Georgia Clark is an Australian author living in New York City. She writes contemporary romance and romantic comedies, including Play It Again, It Had to Be You, Island Time, The Regulars, and The Bucket List.
What is Play It Again by Georgia Clark about?
Play It Again is an ensemble rom-com about four former community theater friends who reunite as adults to revive a production of Rosencrantz and Guildenstern Are Dead and confront old romances, old heartbreaks, and the people they have become.
What books are recommended in this Off Book episode?
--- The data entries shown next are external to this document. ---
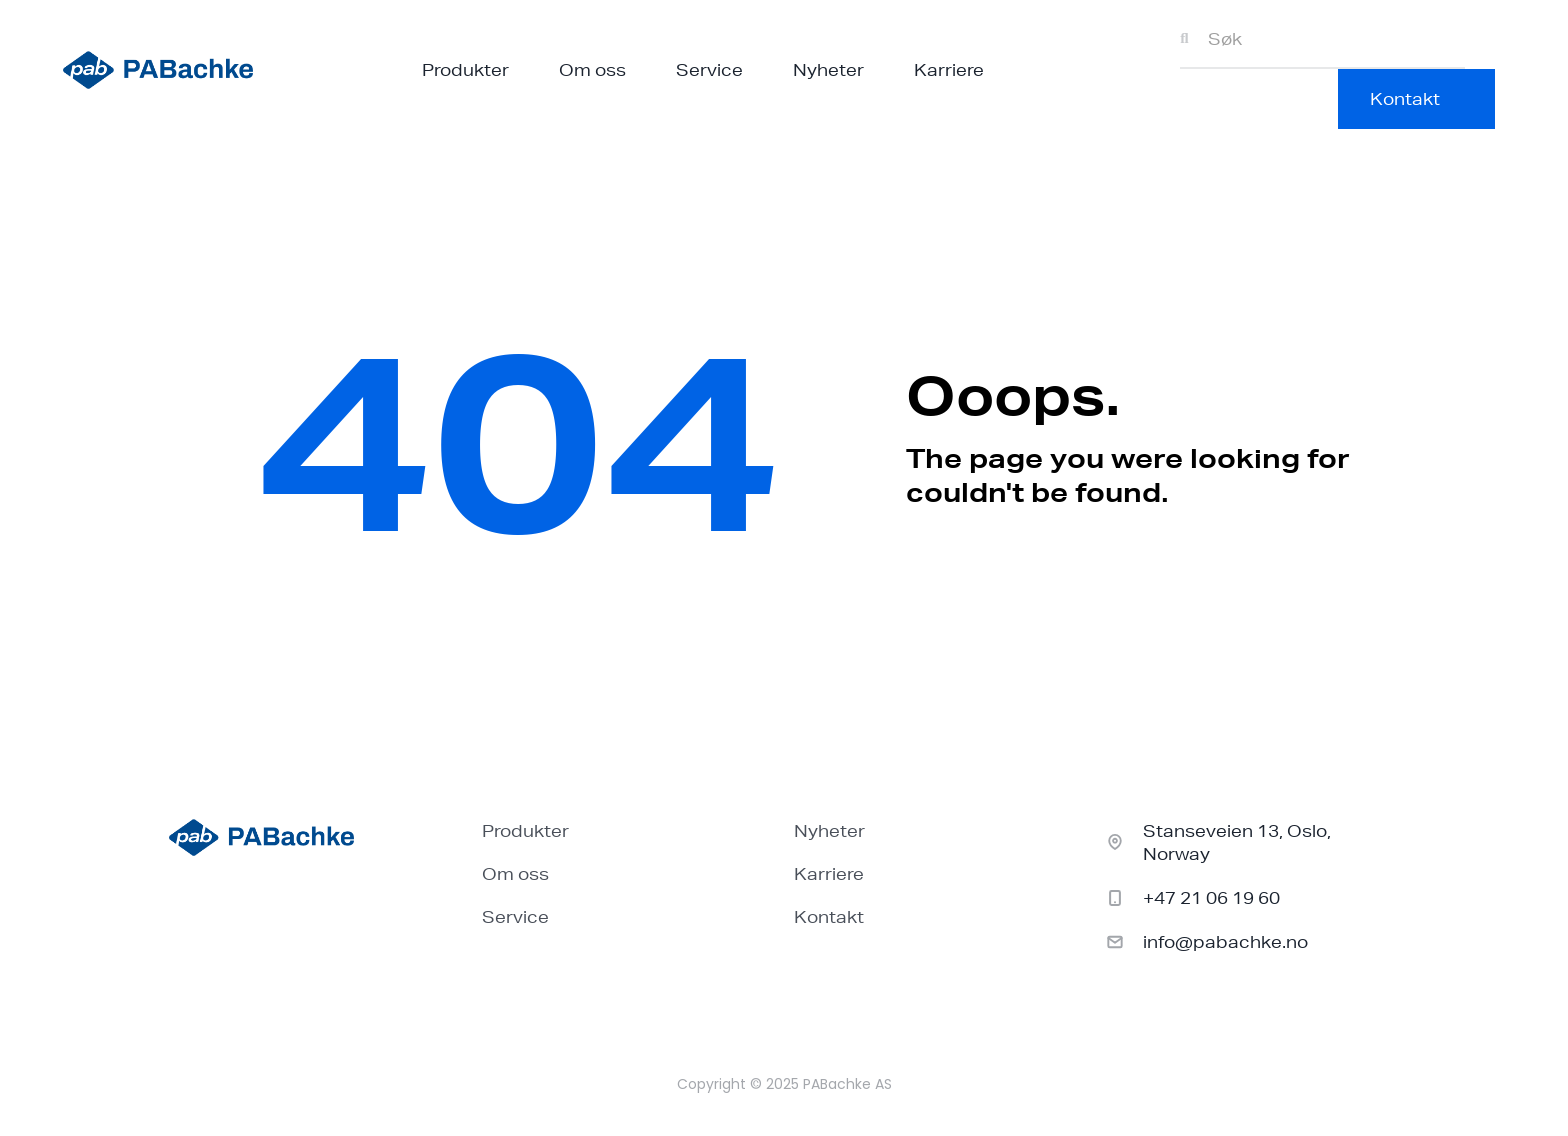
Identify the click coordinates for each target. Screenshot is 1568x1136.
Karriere (949, 69)
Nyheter (828, 69)
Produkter (465, 69)
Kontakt (829, 916)
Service (709, 69)
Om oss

Books discussed include Red, White & Royal Blue by Casey McQuiston, The Idea of You by Robinne Lee, It Happened One Summer by Tessa Bailey, Seven Days in June by Tia Williams, Big Fan by Alexandra Romanoff, Fame Sick by Lena Dunham, Strangers by Belle Burden, Yesteryear by Caro Claire Burke, The Dark Is Rising by Susan Cooper, The Hobbit by J.R.R. Tolkien, and Maximum Ride by James Patterson.
Is this episode spoiler-free?
Yes. The episode discusses Play It Again and several other books in a conversational way, but it is primarily an author interview and genre conversation rather than a full spoiler breakdown.
What genre does Georgia Clark write?
Georgia Clark primarily writes contemporary romance and rom-coms. In this episode, she talks about romance conventions, reader expectations, second chance romance, banter, first kisses, and why the genre deserves more credit.